L'accident est survenu un peu plus de 60 ans depuis qu'un accident nucléaire à Mayak en 1957 a provoqué l'un des plus grands rejets de rayonnements de l'histoire de la région, juste après l'explosion et l'incendie de 1986 à la centrale nucléaire de Tchernobyl, qui est maintenant dans le Ukraine.

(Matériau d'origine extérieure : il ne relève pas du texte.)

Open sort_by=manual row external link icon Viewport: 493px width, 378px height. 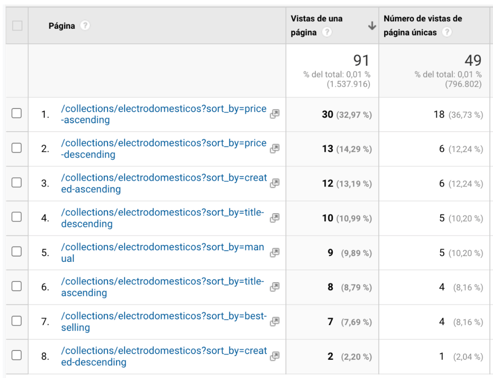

Dans l'accident de 1957, connu sous le nom de catastrophe de Kyshtym après une ville voisine, un réservoir de déchets nucléaires liquides à l'installation de Mayak a explosé, répandant des particules radioactives sur le site et provoquant un panache de fumée radioactif qui s'est étendu sur des centaines de kilomètres.
Accident nucléaire
L'étude a montré que l'accident de Mayak en 2017 n'était probablement pas dû à un rejet relativement simple de gaz radioactif, a déclaré Steinhauser. Au contraire, un incendie, voire une explosion, aurait pu exposer les travailleurs de l'usine à des niveaux de rayonnement nocifs, a-t-il ajouté.

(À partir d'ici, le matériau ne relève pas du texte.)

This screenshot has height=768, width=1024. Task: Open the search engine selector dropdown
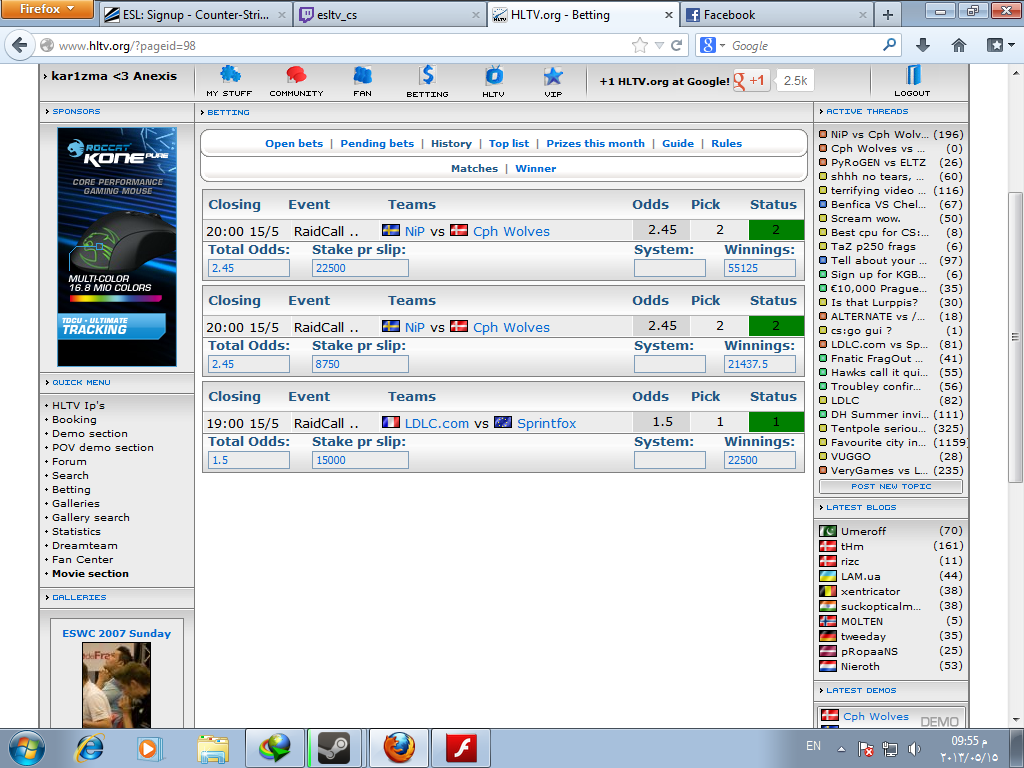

La Russie n'a pas reconnu qu'un accident s'est produit dans l'installation de Mayak, peut-être parce que du plutonium y est fabriqué pour des armes thermonucléaires. Cependant, la Russie a établi une commission pour enquêter sur le nuage radioactif, a déclaré Steinhauser.
La commission russe a jugé qu'il n'y avait pas suffisamment de preuves pour déterminer si un accident nucléaire était responsable du nuage. Mais Steinhauser et son équipe espèrent qu'il reverra cette décision à la lumière des nouvelles recherches.
"Ils sont arrivés à la conclusion qu'ils avaient besoin de plus de données", a-t-il déclaré. "Et donc nous avons le sentiment que, maintenant, vous pouvez avoir toutes nos données - mais nous aimerions aussi voir les vôtres."
Toute information provenant de Russie sur un accident dans l'installation de Mayak aiderait les scientifiques à affiner leurs recherches, au lieu d'avoir à se fier uniquement aux mesures de la radioactivité du monde entier, a déclaré Steinhauser.
L'équipe internationale de scientifiques impliqués souhaite vivement en savoir plus sur ses causes. "Quand tout le monde est concerné, nous applaudissons presque de joie, car nous avons quelque chose à mesurer", a-t-il déclaré. "Mais il est de notre responsabilité d'apprendre de cet accident. Il ne s'agit pas de blâmer la Russie, mais de tirer des leçons", a-t-il déclaré.